I’ve KNOWN intellectually for a long time that cookies, bra’s and panties (I worked as an Executive at Cheryl’s and at Victoria’s Secret), my ability to do 20 things in a day:  attend soccer games, teach the bible, keep my house clean, go on college visits, lead DivorceCare, call a friend, buy that book for a coworker, etc. did not define who I was.  But now that those things don’t fill up my time…   I sometimes find myself feeling worthless.  So the deeper journey into CONSIDERING who I am began on August 8th, 2012.    I didn’t know it at the time.  I didn’t know much of anything on that day or for several weeks afterwards – everything was foggy.  But nonetheless God was and still is at work.  He is the ultimate multi-tasker.  Not only was He comforting me and carrying me in my grief but he was teaching me about who I was.

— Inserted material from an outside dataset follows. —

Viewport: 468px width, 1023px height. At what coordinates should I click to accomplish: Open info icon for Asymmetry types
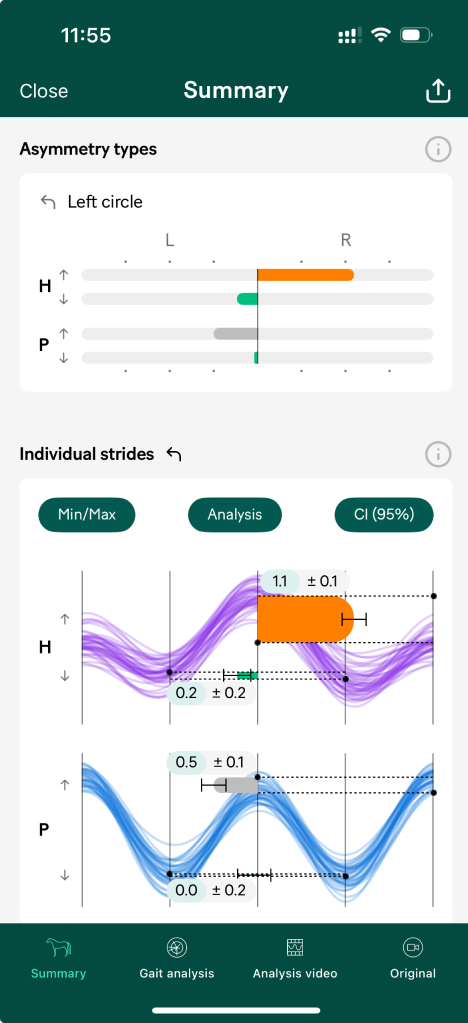[438, 149]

Fourteen months later I don’t have a new, magical answer to the “Who am I” question.   I am a daughter of the King.  I have been since 1987 when I realized I wasn’t perfect and needed a Savior – and that Savior was Jesus.  What’s different now is that the journey to CONSIDERING myself a daughter – chewing on, meditating on, ruminating on –  that I am a daughter of the King became real on August 8th, 2012.  My supposed ability to attend soccer games, clean my house, and teach the bible, were stripped from me.  I could not breathe without God.  My journey into CONSIDERING my true identity began when I realized apart from my King I was but dust.